Не исключено, что время модерна еще настанет. Ирония постмодерна больше неуместна

– Про Возрождение трудно судить. Россия же, как выяснилось, не Европа. Европа возрождала свой античный идеал. А что было возрождать России? Были мечты о Возрождении, о со-единении. Мандельштамовская тоска по мировой культуре. А что до модерна – это огромная тема. Я согласна с теми, кто считает, что модерн в принципе не был принят, усвоен, полноценно отыгран, доигран – где-либо. У него как будто не оказалось достаточно времени. Он остался во многом маргинальным, "элитарным", и во многом это проблема не только России. Это проблема расслоения, дискоммуникации между "непонятным", фестивальным, этаким филологическим и массовым. Мне представляется, что этот разрыв чрезмерен всюду. В России он был совсем катастрофическим, конечно. И, на мой взгляд, это была одна из наших башен из слоновой кости – сложное искусство, которым мы жили, не строя достаточно мостов. Не исключено, что время модерна еще настанет. Ирония постмодерна больше неуместна; метамодерн пытался и пытается отчасти вернуться, осциллировать между тем и этим, играть в маятник. Но если глобально черные времена продолжатся и еще более разольются, то будет уже не до осцилляций. Следуя за "Рождением трагедии из духа музыки", думаю, что модерн ближе всего к греческой трагедии, которая, в свою очередь, видимо, была ближе всего к тому, чтобы выразить трагизм и ужас бытия.

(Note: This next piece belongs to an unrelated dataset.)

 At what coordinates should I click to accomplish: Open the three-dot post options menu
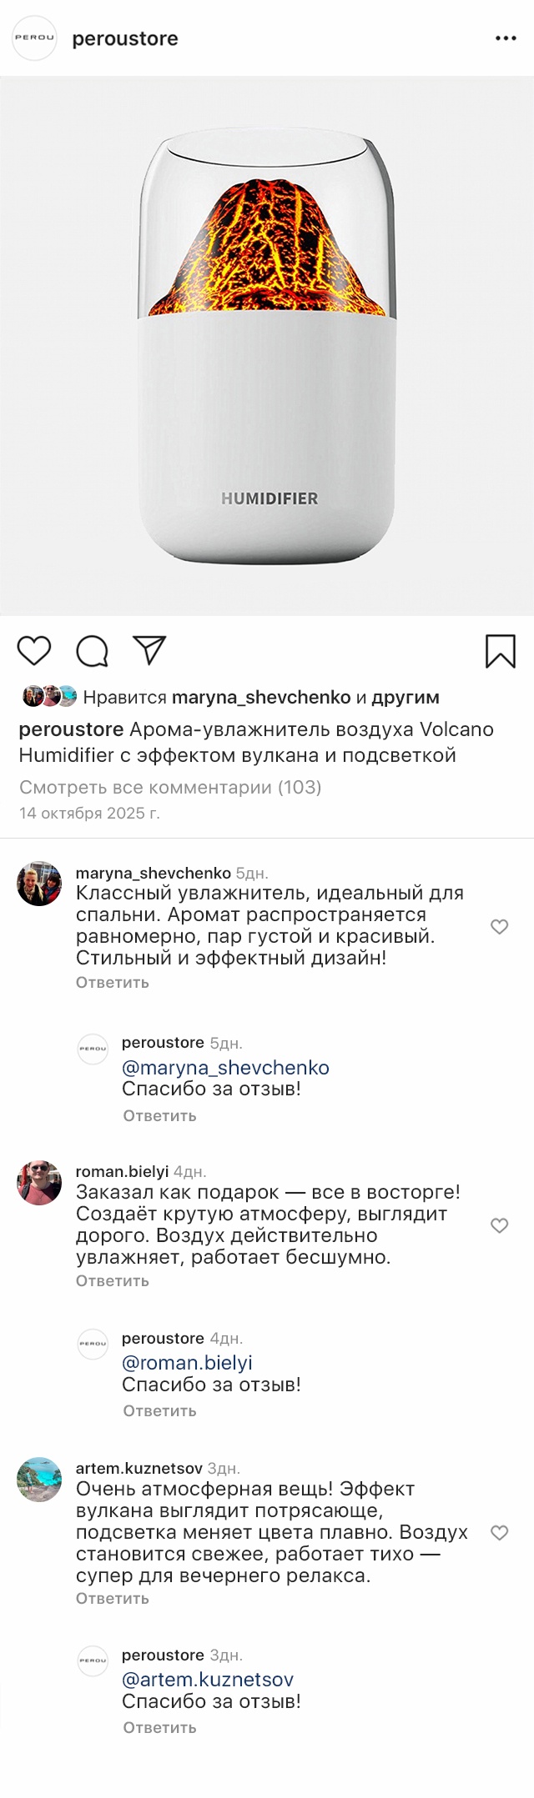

– Можно ли в таком случае хотя бы увезти "хорошую" русскую культуру с собой? В чемодане? Или "главное" в культуре все равно будет происходить там, на месте?

– Я не знаю. Мне кажется, все мы вывезли себя (кроме тех, кто не вывез), и это уже вопрос качества нас, достаточно ли мы хороши. Я бы не усугубляла разрыва, он и так бесконечен. Люди, которым больно там, которые, может быть, пишут там в стол, или под псевдонимами в сети, или даже не под псевдонимами, или ставят спектакли где-то в подвалах, или, или, или... – они тоже мы. И они отражают свой опыт. Опыт пленения и опыт изгнания разный, но боль-то – одна. Не знаю, насколько это русская культура, не знаю, насколько культура вообще "должна", насколько может быть национальной в XXI веке. Мне бы хотелось жить в мире, где у культуры нет границ, но мне, как вы уже поняли, много чего бы хотелось.